Sicario’nun tüm bu arka planının dışında yarattığı atmosfer ve ilk saniyeden son ana kadar düşmeyen gerilim duygusu için de yönetmen Villeneuve’ü alkışlamak gerekiyor. Bunda filmin tamamına sirayet eden müthiş notaların da payı büyük. Yönetmen bu müzik yardımıyla filmin duygusunu çok iyi kontrol ediyor ve gerilimin düşmesine engel oluyor. Sicario, devlet politikalarından hareketle üretilen senaryosuna rağmen, karakterlerin giderek kişisel hesaplaşmalarına dönüşerek aslında bambaşka bir şeyi anlatmaya çalışıyor.

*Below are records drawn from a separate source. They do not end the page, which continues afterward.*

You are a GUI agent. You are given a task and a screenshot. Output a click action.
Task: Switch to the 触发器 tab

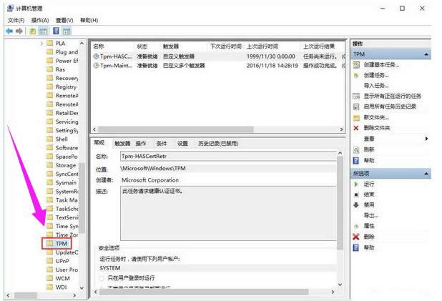coord(122,143)
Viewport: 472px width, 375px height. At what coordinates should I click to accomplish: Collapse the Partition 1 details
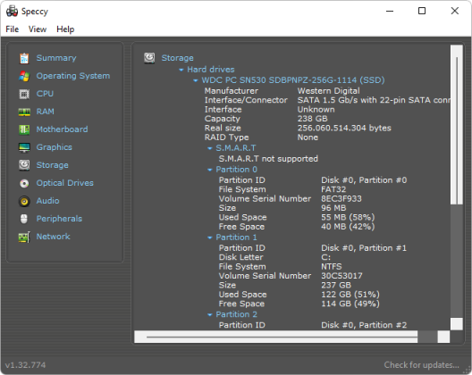pyautogui.click(x=210, y=238)
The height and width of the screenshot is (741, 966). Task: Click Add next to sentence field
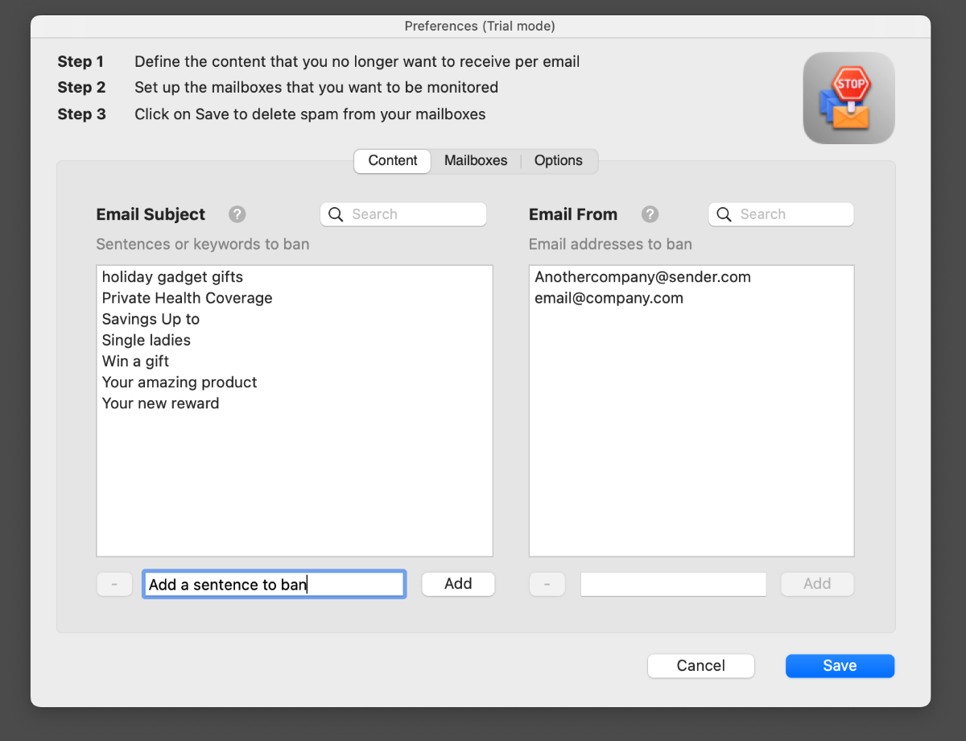click(458, 584)
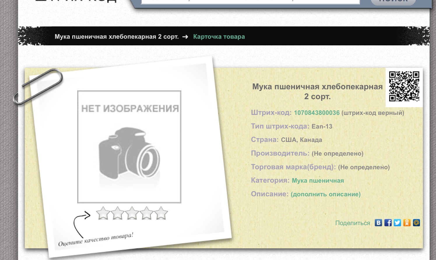Click the 'дополнить описание' link
Screen dimensions: 436x260
pos(326,194)
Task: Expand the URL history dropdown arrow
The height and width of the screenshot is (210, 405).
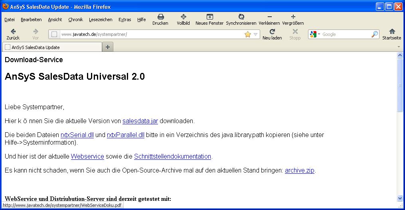Action: 255,35
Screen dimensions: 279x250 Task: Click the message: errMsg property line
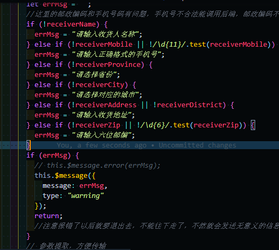75,186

İdealist ama bir o kadar da çaresiz ve korkak ajan Kate’in karakteri Amerika’nın olması gereken halini, vitrinini temsil ederken, CIA ajanı Matt ABD’nin karanlık ve düzen getiren yanını, Benicio Del Toro’nun canlandırdığı Alejandro ise Latin Amerika’nın acımasızlığını tasvir ediyor. Başka bir deyişle, Güney Amerika’nın ana damarını oluşturan uyuşturucu ticaretinin sacayaklarını temsil ediyorlar. Sicario’da, Emily Blunt ve Josh Brolin’in performansları etkileyici düzeyde olsa da, Benicio Del Toro’nun önüne geçemediklerini de altını çizmeliyim.
Özetle Sicario, Denis Villeneuve’ün sinemasında ayrıksı bir yerde duran, fakat her açıdan seyircisini etkilemeyi başarabilen güçlü filmlerden. Amerika ve Latin Amerika arası karanlık ilişkiler ekseninde şekillendirdiği anlatım dili ve sinematografisiyle de büyüleyici olmayı başarıyor. Gözden kaçırmamak gerek.
İlk kez Film Arası dergisinin Ekim 2015 sayısında yayınlanmıştır.